Lessons from the youth of Africa
The future of Africa is its young people. If there is any doubt, you only need to look at some simple demographic information. For example, the average age of a Ugandan is approximately 15.8 years, one of the lowest in the world. By comparison the age of the average Canadian is 47 years old. Uganda also has the largest refugee population in all of Africa and 60% of them are children.
When I visited Uganda recently with Save the Children, I learned these statistics, but I also learned from Ugandans and refugees from the Democratic Republic of Congo (DRC), living in Western Uganda, some great lessons about how this potential must be nurtured and supported.
Lesson #1 –The generosity of people with nothing
It was in the Kyaka ll refugee settlement in Western Uganda, where organizations such as Save the Children work, that I met and was warmly greeted by Aminata*. With her were her young daughter and foster family of Gloria*, Samuel*, and their two children. Three years earlier at the age of 13, Aminata made the perilous journey to flee the inter-ethnic violence in Eastern Congo. She was abandoned, unaccompanied and pregnant. She also has epilepsy and delayed mental development. When Aminata crossed the border she was identified as a child at risk of abuse and exploitation. Now living in the refugee settlement Aminata is given the essential support she needs, along with over 400 other abandoned, separated and at risk youth.
Aminata’s foster family also fled the Congo several months ago and together they live in a small mud hut they built. They receive no compensation for fostering and have no employment. They farm a patch of land 30m x 30m in this settlement of nearly 50,000 people. It was through volunteering with Save the Children as a member of the child protection committee that Aminata’s foster mother met her.
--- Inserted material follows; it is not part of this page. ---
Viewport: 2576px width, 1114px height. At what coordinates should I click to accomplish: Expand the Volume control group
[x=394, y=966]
With only a couple of chairs and some pots and pans as possessions they still had room in their lives for Aminata and her daughter. They have made a commitment to them and they are now healthy and cared for. They are no longer abandoned. They are thriving.
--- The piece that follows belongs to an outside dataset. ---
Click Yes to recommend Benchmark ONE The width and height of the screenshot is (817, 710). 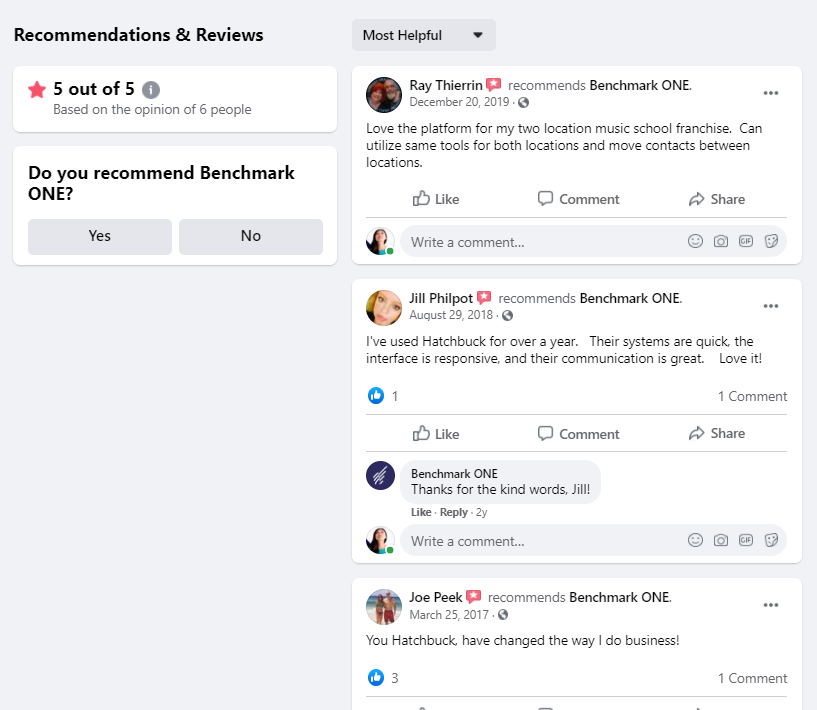pyautogui.click(x=100, y=236)
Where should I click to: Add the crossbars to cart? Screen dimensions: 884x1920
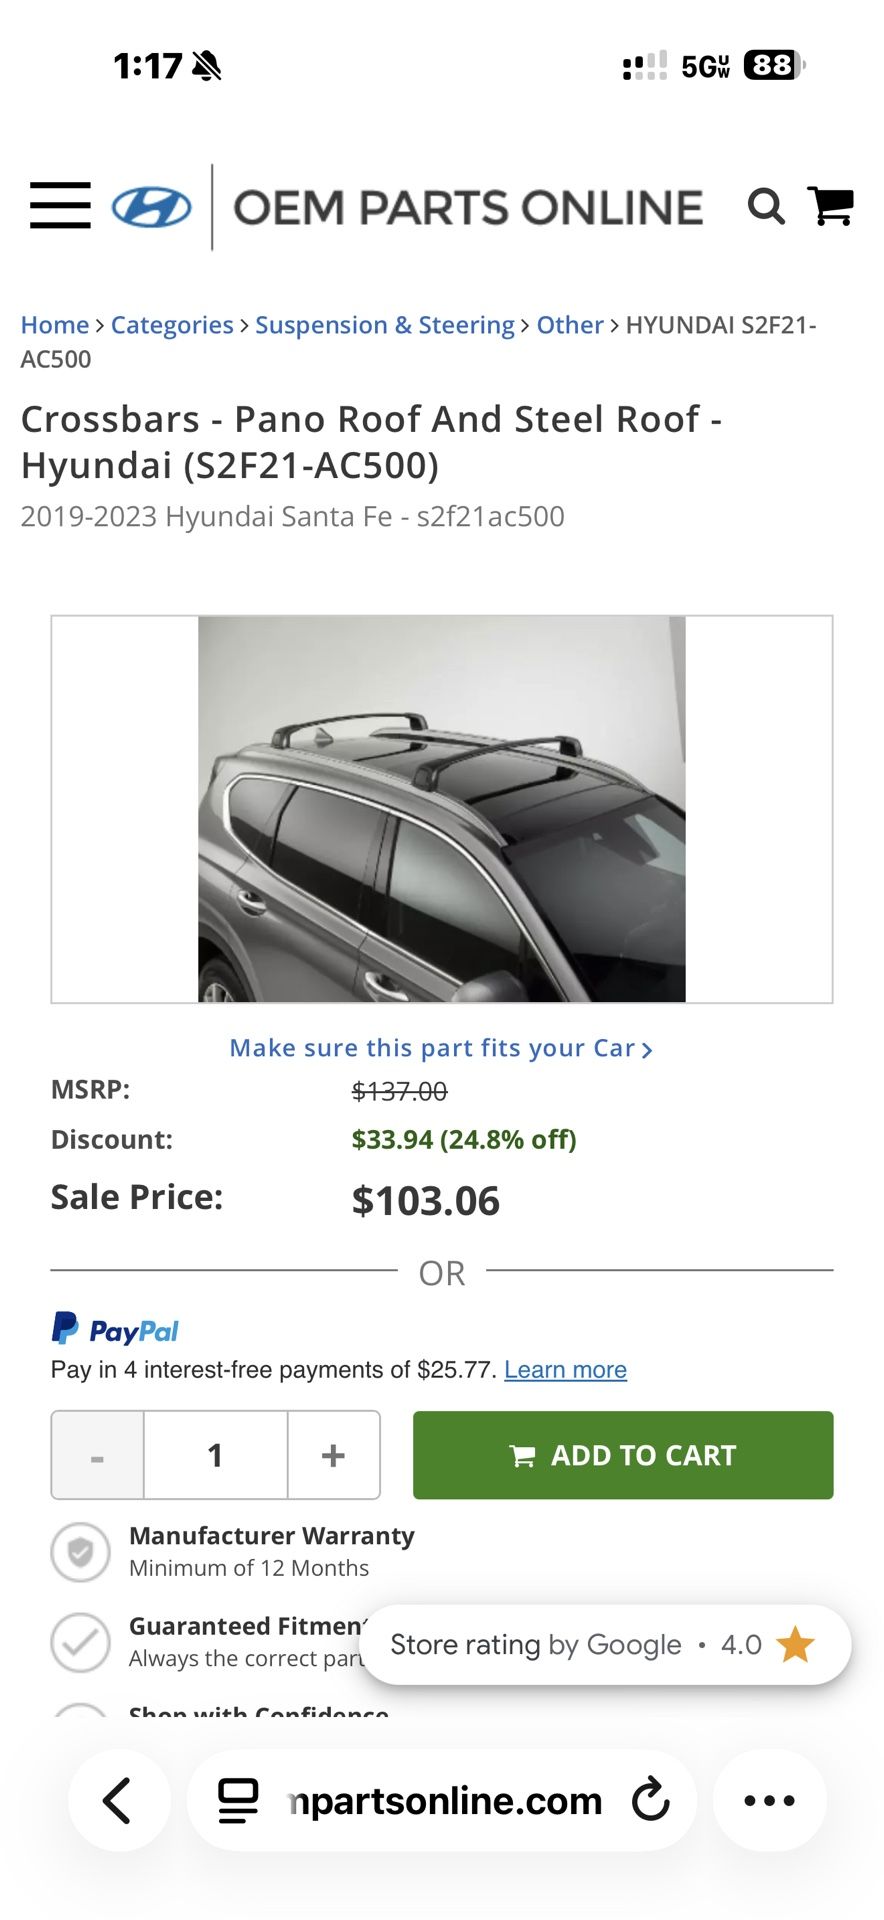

Lesson #2 – Teach me how to fish
To get to Kyaka ll refugee settlement you have to drive off road for an hour over 17 kilometers, which often gets blocked due to the adverse weather and heavy rains. This road is how you get to the settlement of nearly 50,000 people in 7 districts. Most of the refugees living here came from Eastern Congo where there is deadly inter-ethnic violence. In the first 5 months of this year the settlement had already absorbed the planned number of people for the year. At the current rate, by year end, the settlement will exceed capacity by 100%. In the Kyegegwe district of the settlement we met the Bundibugyo Youth Technician Company. They had won the contract to build a large portion of the Save the Children Early Childhood Care and Development and Child Friendly Space Centre on a plot of land the size of a football field. Although a week or two from completion it was already an oasis in a densely populated and very demanding place. The construction team were excited to meet us, because three years earlier as rural out of school and unemployed youth they had participated in Save the Children’s Youth in Action program and received technical and entrepreneurial training. They had since formed a construction company and won multiple contracts with other agencies and the government. The legacy of the Bundibugyo Youth Technician Company will be a safe and enriching place for children to play and learn. The legacy of the Youth in Action program will be achievements of the 40,000 young people who participated from five African countries over the last six years.
Lesson #3 – Everyone has a voice, they just need the platform to use it
When I met Doreen, a 20 year old young woman from a remote rural area of Uganda, she was confident and articulate. At age 15 her education stopped as there was not enough money to pay the fees. What money there was in the household was prioritized for education of her male siblings. She was then left helping around the house, got a boyfriend and became pregnant. The relationship ended and she was ostracized by her family.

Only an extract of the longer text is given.